In Soviet times the valley was known as 'milk valley' due to the herds of dairy cattle grazing here as part of a large butter and cheese works situated near the San Tash pass.
To the south of San-Tash lies the Jergalansky canyon, with its dramatically layered rocks, and the Tyup State Zoological Reserve. Further east, just 3km short of the border at Basbarin, are more burial mounds from between the 7th and 1st centuries BC :, and the remains of a medieval castle that would have guarded this section of the Silk Road.
There is no public transport through the valley so you will need to hitch from Tyup (which is served by the Bishkek buses), hire a car and driver from a travel agency or, for a fraction of the price, negotiate a deal directly with a taxi driver. The round trip via Novovosnosenovka, prettier though rougher than the main road, is about 150 kilometres.
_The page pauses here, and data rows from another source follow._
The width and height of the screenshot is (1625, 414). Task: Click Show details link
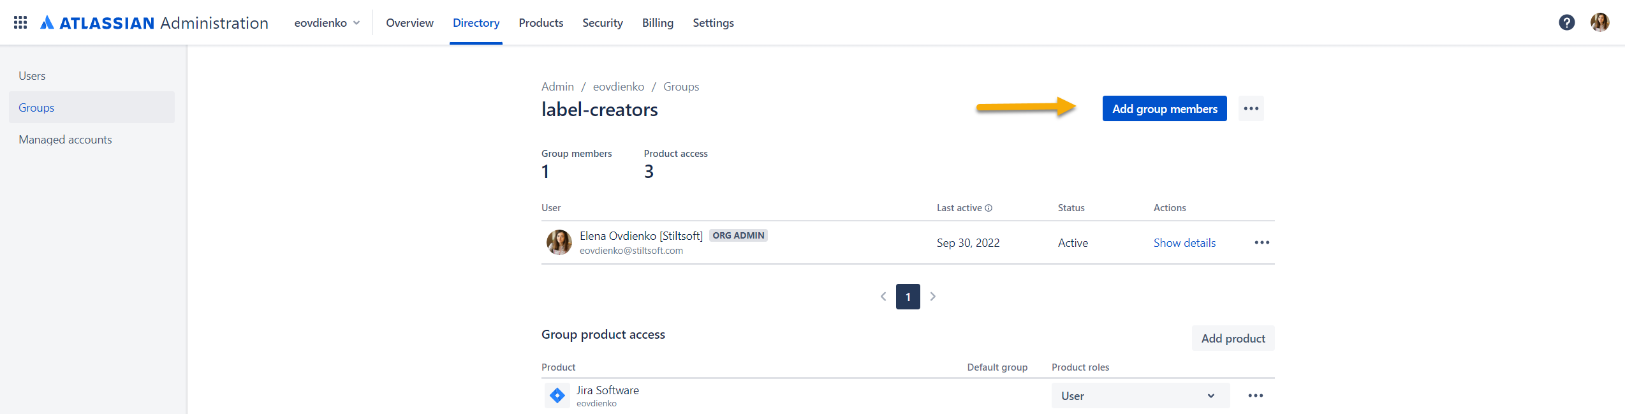click(x=1184, y=243)
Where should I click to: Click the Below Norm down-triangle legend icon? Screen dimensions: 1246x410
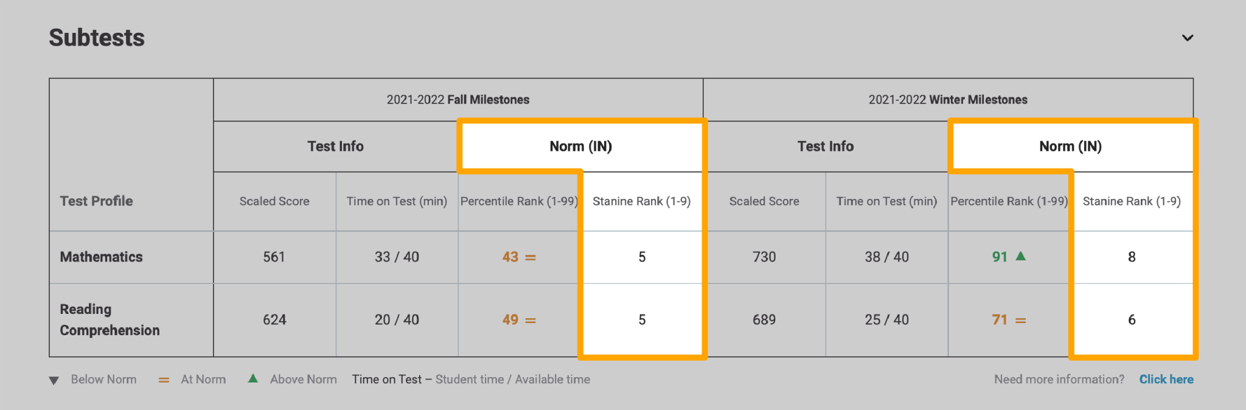click(54, 380)
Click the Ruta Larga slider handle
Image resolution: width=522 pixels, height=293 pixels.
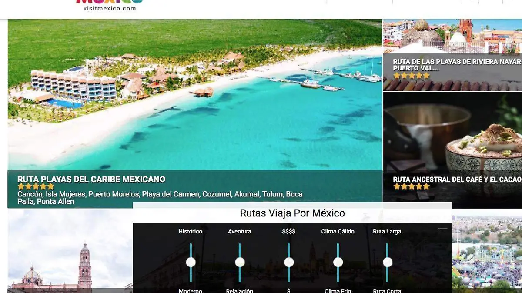point(387,262)
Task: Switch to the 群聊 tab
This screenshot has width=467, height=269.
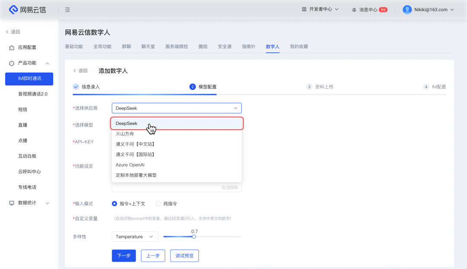Action: (x=126, y=46)
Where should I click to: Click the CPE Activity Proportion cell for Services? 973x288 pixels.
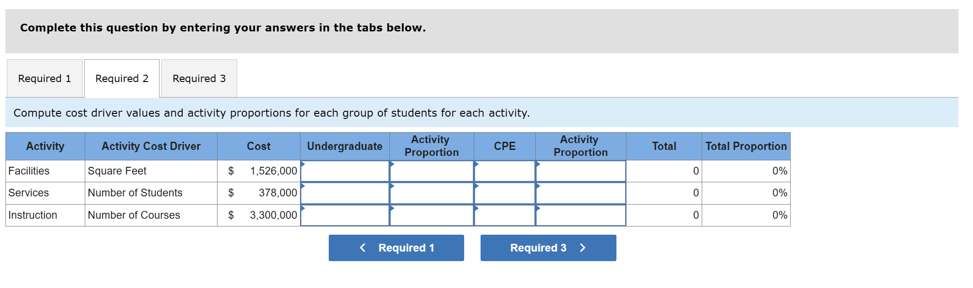(x=580, y=193)
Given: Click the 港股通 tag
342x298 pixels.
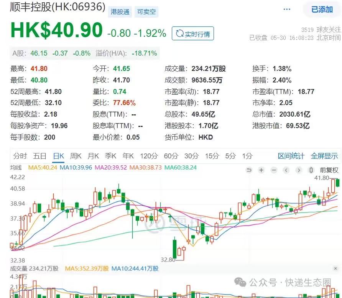Looking at the screenshot, I should click(120, 12).
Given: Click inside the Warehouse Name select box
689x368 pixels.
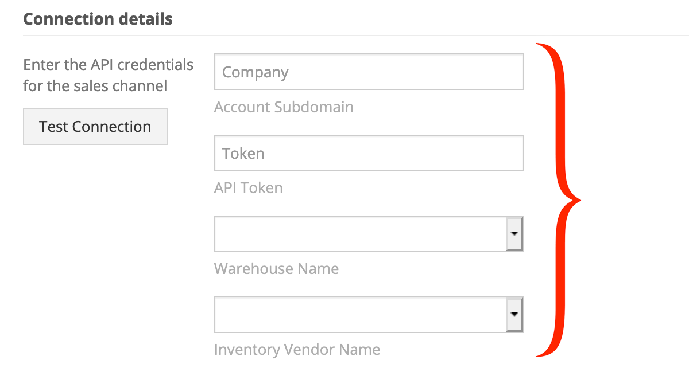Looking at the screenshot, I should click(x=369, y=234).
Getting There & Away - The Karkara Valley is about 50km east of Tup or 80 much prettier but rougher kilometres from Karakol via Novovoznesenovka. Ask for pamyatnik San-Tash (San-Tash Monument), located 1km from San Tash village, 19km from the Kazakhstan border. A derelict bus runs from Karakol’s Ak-Tilek Bazaar to San-Tash via Tup at 1.30pm. It returns the following morning. There are daily buses to Kyzyl Jar (former Sovietskoe) or on to the mining town of Jyrgalang (Russians call it Jergalan shakhta, which means ‘mine’); you might try hitching from Kyzyl Jar.
The Karkara (Karkyra) River forms the modern Kyrgyzstan–Kazakhstan border through part of the valley and this makes an interesting route to or from Kazakhstan. If you are headed to Kazakhstan make sure you get a border stamp, even if it means waiting some time. You will of course need valid visas for both republics. There’s no cross-border public transport. Coming from the Kazakhstan side, you can get a Kegen, Saryzhaz or Narynkol bus from Almaty and get off at Kegen, from where it’s a difficult 28km hitch south to the border itself. A taxi from Karakol to Almaty via Kegen takes about seven hours and costs around US$150, including car customs fees.